Hallucinés par cette image de locomotive qui ne tracte que dalle, ils radotent sur le rôle historique que nous jouons actuellement.
 » … Ô Kabyle flatté quand, l’autre loue ta bravoure quand, son but n’est que de t’utiliser comme une arme pour ses propres intérêts, une simple chair à canon… »

Puisque cette image leur convient tant, utilisons là à bon escient :

Une locomotive pour avancer a besoin de voies ferrées; on ne peut aller à « la conquête de l’ouest » sans commencer par les lui construire là où elle se trouve. En Kabylie. Une fois un réseau ferroviaire et toutes les infrastructures inhérentes à son entretien et à son développement acquis, l’on peut projeter son expansion si envie y est. Ce projet structurant gigantesque, ne peut se concevoir en dehors des territoires déjà viabilisés et où la demande est criante. La Kabylie.
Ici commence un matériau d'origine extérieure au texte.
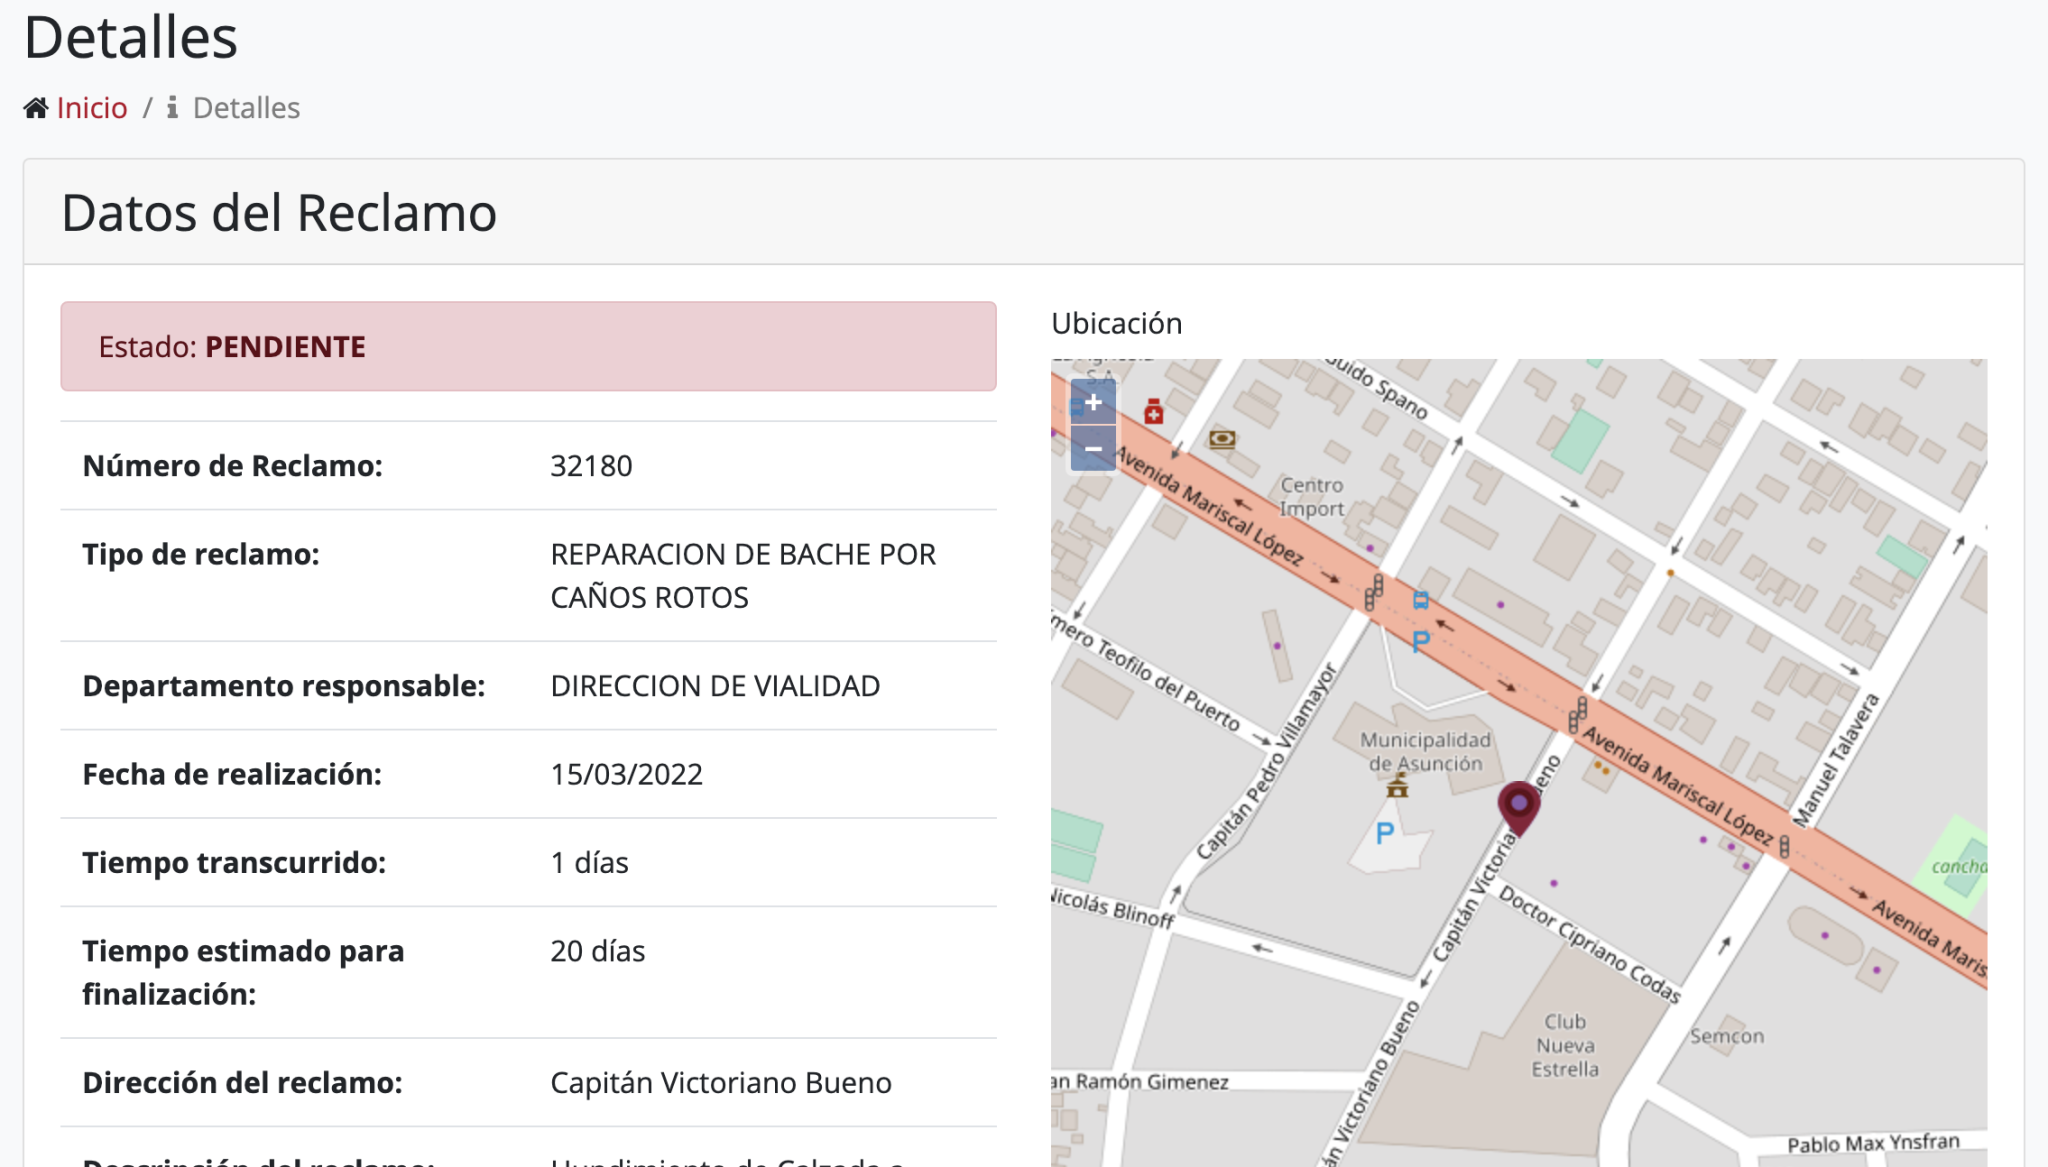This screenshot has width=2048, height=1167.
Task: Click the Club Nueva Estrella map label
Action: pos(1565,1045)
Cette locomotive ailleurs c’est un OVNI tombé du ciel occupé par des petits hommes verts appelés ici « Zouaves », ces êtres suspects dont on se méfie et avec lesquels personne ne montera à bord malgré les larges sourires qui les y invitent.

On ne peut tout de même pas obliger des gens à embarquer pour un voyage dont ils ne veulent pas depuis 1962 !

Au lieu de construire à notre locomotive des wagons confortables pour embarquer l’ensemble des Kabyles pour des voyages civilisationnels dont ils rêvent, nous la brandissons rouillée et inutilisable à des peuples qui nous ont clairement exprimé le mépris qu’ils ont de nos destinations « démocratiques ». C’est du sabotage !

Parler encore de locomotive qui évoque le charbon à l’âge des accélérateurs de particules est la marque de la finitude de idées qu´ils continuent de traîner dans des bocaux de formol.

Jouer au train électrique est chose plaisante à condition de s’en tenir au jeu et d’éviter la régression mentale et de la débilité qui s’en suivent.